Des traitements thérapeutiques les plus appropriés pour réveiller un marché mature

Publié le 3 février 2011

Par Ernest Ferrari
4 min de lecture
Le marché automobile de l’Europe occidentale est mature ; celui de la France aussi. Mais le concept de maturité doit-il obligatoirement conduire les constructeurs et les réseaux à donner des réponses inadaptées et routinières à une demande anémique ?

S’il est exact que la très grande majorité des achats correspondent à des remplacements, il l’est tout autant que les politiques adoptées jusqu’à présent par les acteurs du marché en matière de gammes de modèles, d’actions commerciales et de recours aux deniers de l’Etat ont tout ce qu’il faut pour que le problème persiste et refleurisse d’année en année. Il est grand temps de faire autre chose : le marché européen est malade. Et que dire de l’efficacité des remèdes qu’on a voulu appliquer depuis 2008 ?

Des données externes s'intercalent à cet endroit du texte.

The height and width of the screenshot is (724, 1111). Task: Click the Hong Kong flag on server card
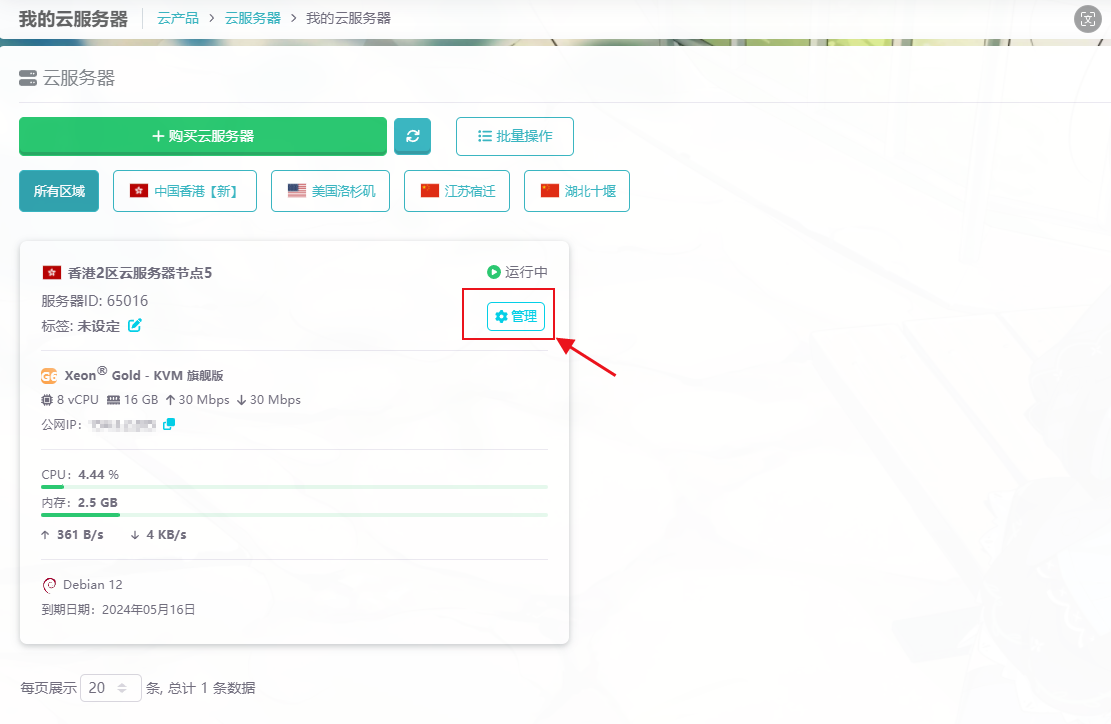(52, 272)
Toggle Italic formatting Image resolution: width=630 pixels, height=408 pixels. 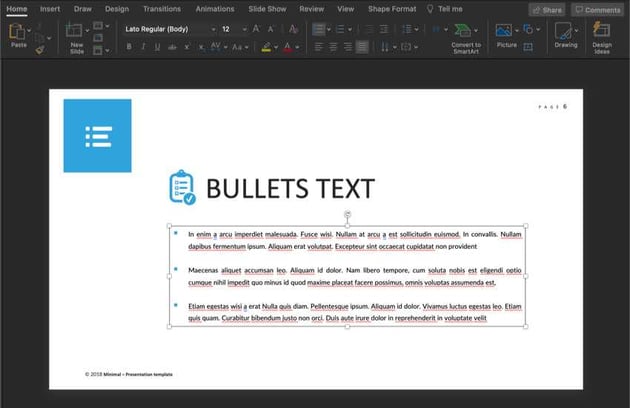pyautogui.click(x=143, y=47)
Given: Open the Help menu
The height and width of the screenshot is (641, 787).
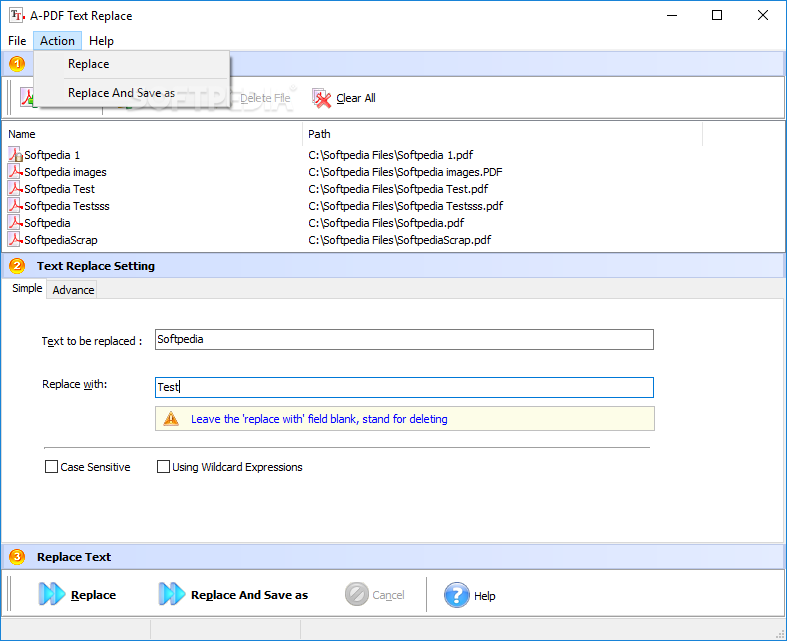Looking at the screenshot, I should (x=101, y=41).
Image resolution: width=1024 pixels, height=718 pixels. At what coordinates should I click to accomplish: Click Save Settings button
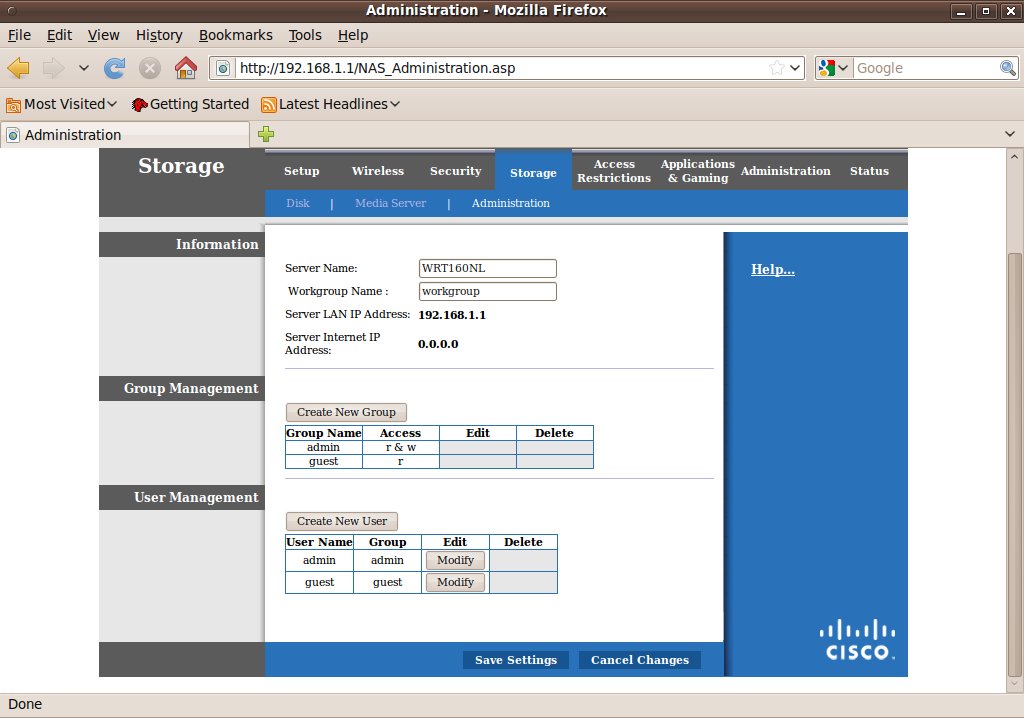point(516,660)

Vers la fin des remèdes provisoires, illusoires, dérisoires ?

Commençons par les primes à la casse, qui sont emblématiques à cet égard. Elles ont eu leur utilité : elles ont permis de ralentir la chute des ventes et elles ont donné aux constructeurs le temps de définir de nouvelles stratégies, aux distributeurs celui de réorganiser leurs entreprises. Mais maintenant, ça suffit, il faut tourner la page et revenir à la vérité du marché… ne serait-ce que parce que le marché en question est entré dans une logique de rendements décroissants, où chaque euro investi rapporte moins que le précédent. Quant à la nouvelle multiplication de l’offre, qui consiste à lancer des nouveaux modèles en nombre croissant et à un rythme accéléré, elle ne sera pas plus efficace demain qu’elle ne l’a été hier, si elle ne s’adresse toujours qu’aux mêmes profils de clientèle, bien connus et systématiquement sollicités, cajolés, adulés, mais qui s’obstinent, malgré tout ce qu’on fait pour eux, à ne pas acheter trois voitures si une seule leur suffit. On nous en voudrait si nous oubliions de citer, parmi les remèdes qui n’en sont pas, les voitures électriques, ou à l’hydrogène, ou ne consommant que des carburants provenant des campagnes et des forêts. On en reparlera sans doute, mais pas demain matin. Dans dix ans, peut-être. Entre-temps, il s’agira de ventes marginales et/ou subventionnées. Bref, et comme on l’a déjà dit, le secteur automobile ne dispose pas d’une stratégie anticrise. Il vit dans l’espérance que la Chine, l’Inde, le Brésil et quelques autres locomotives continueront à distribuer des opportunités de croissance au reste du monde.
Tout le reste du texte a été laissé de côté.